_RECORDS_
++++++++

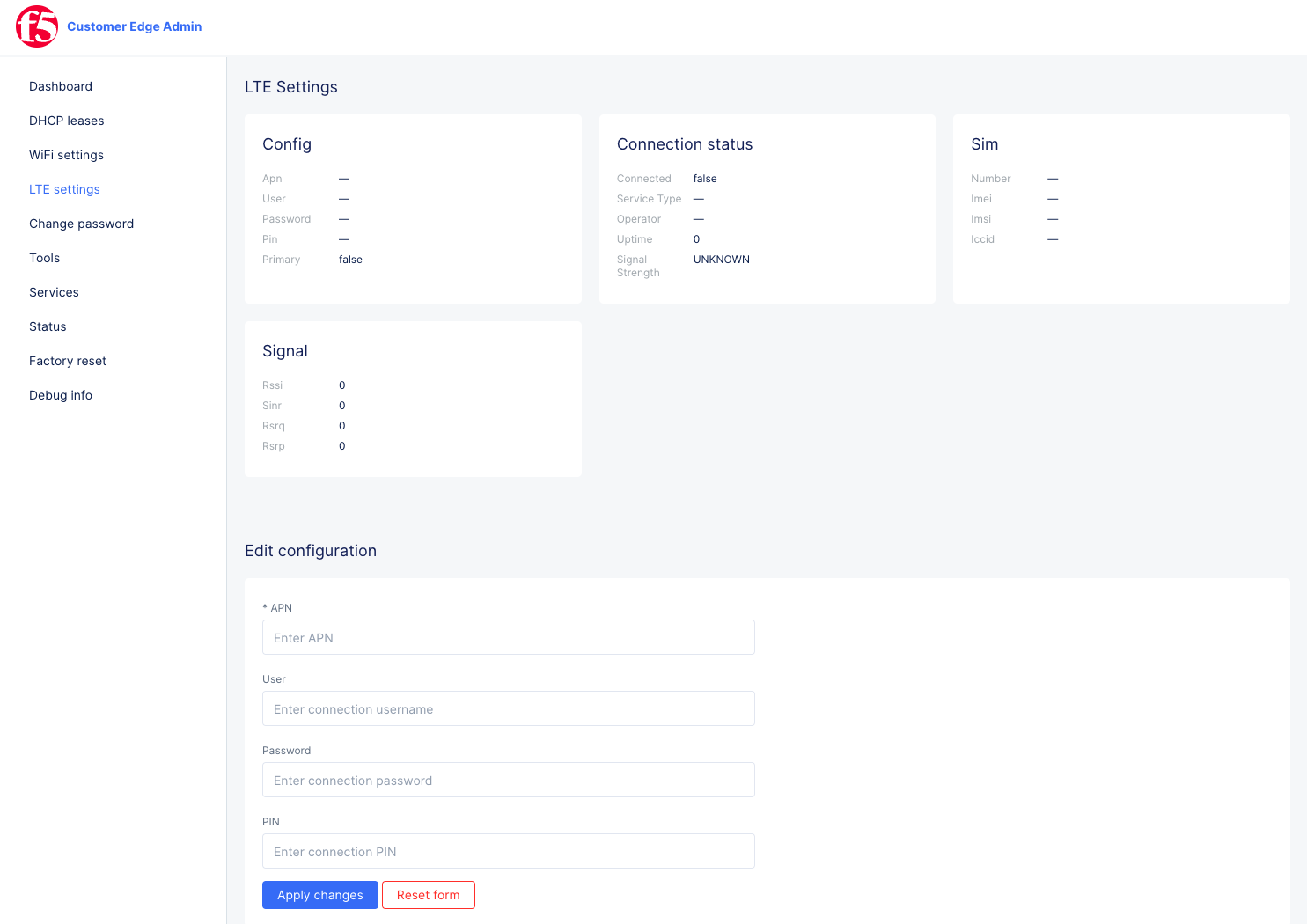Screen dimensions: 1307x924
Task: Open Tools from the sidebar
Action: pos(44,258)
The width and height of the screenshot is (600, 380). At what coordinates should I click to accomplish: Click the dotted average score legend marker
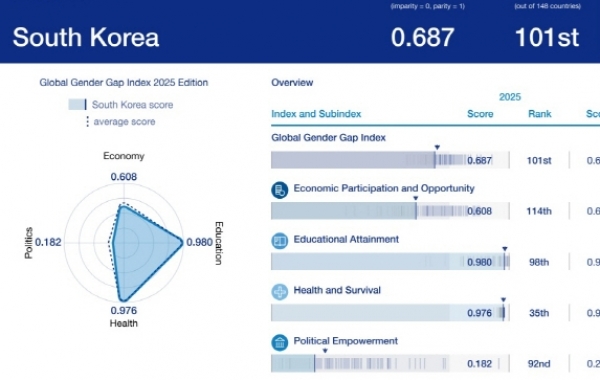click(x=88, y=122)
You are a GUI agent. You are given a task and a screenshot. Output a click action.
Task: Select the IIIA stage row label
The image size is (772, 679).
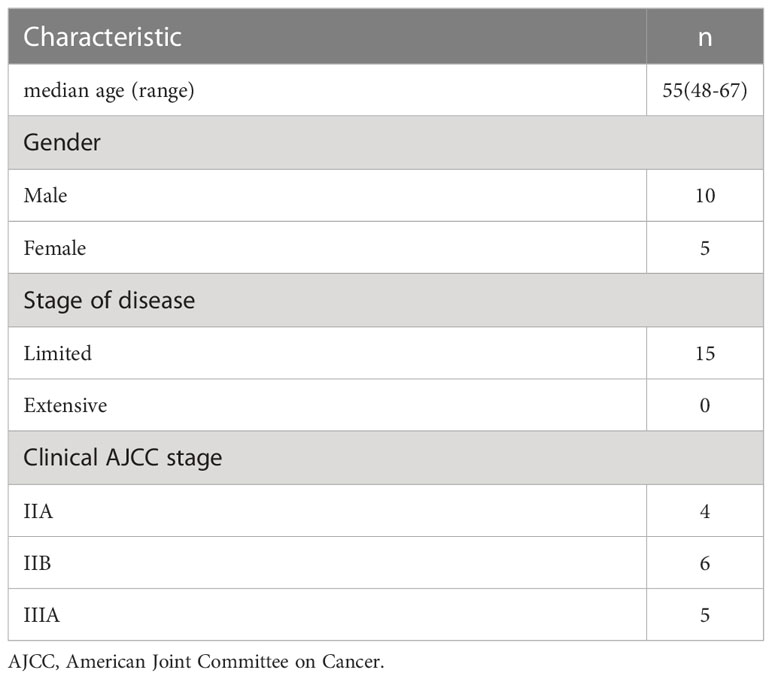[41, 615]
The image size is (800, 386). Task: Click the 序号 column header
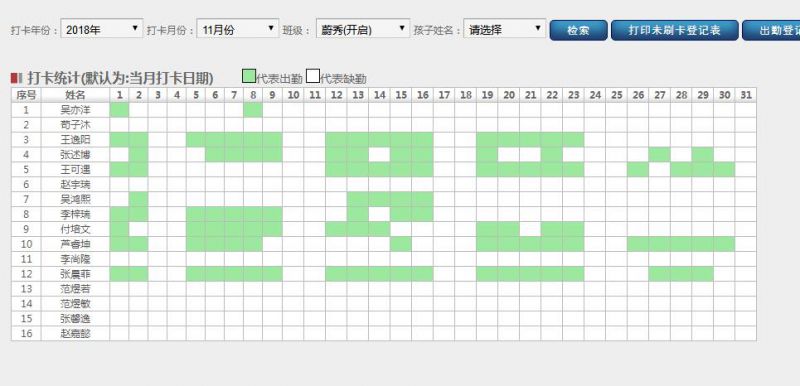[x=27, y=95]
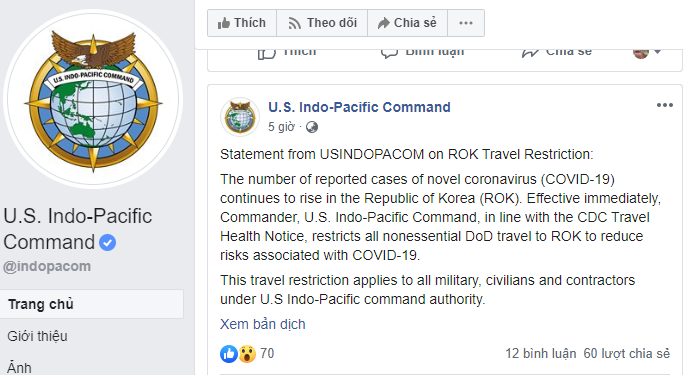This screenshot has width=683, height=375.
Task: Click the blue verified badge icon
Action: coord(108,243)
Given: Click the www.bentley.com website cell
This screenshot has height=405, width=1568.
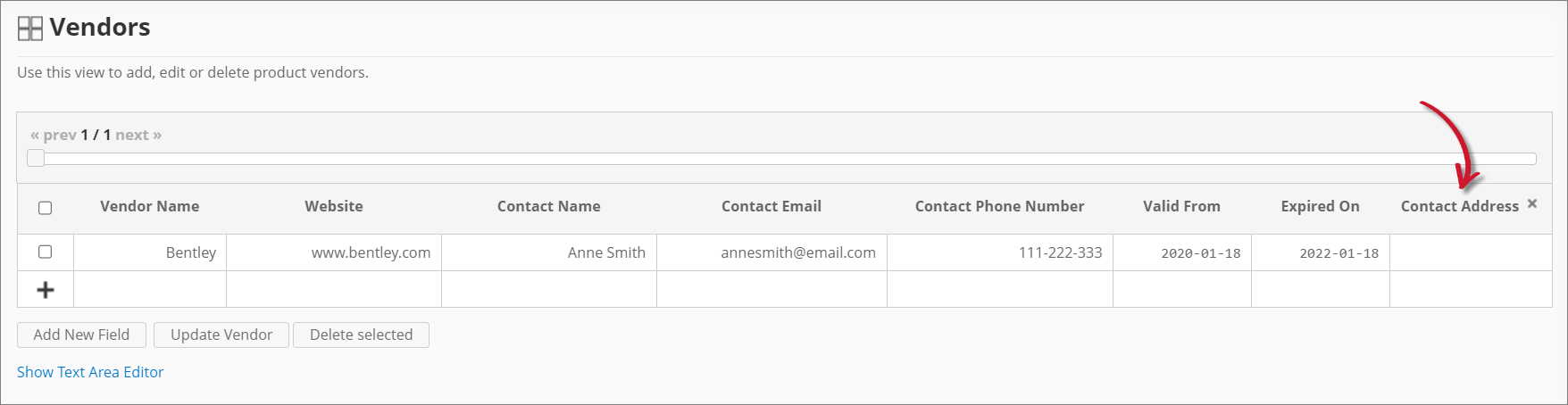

++++++++

_WHAT IS REQUIRED_
Ignoring the pictures, write out word for word the lines from the line containing "The image size is (800, 386)." through the end of the material above.

_SOLUTION FOR THIS PROBLEM_
The image size is (800, 386). Task: Click the 序号 column header
[x=27, y=95]
This screenshot has width=683, height=375.
Task: Click the blue verified badge icon
Action: coord(108,243)
Given: Click the www.bentley.com website cell
This screenshot has height=405, width=1568.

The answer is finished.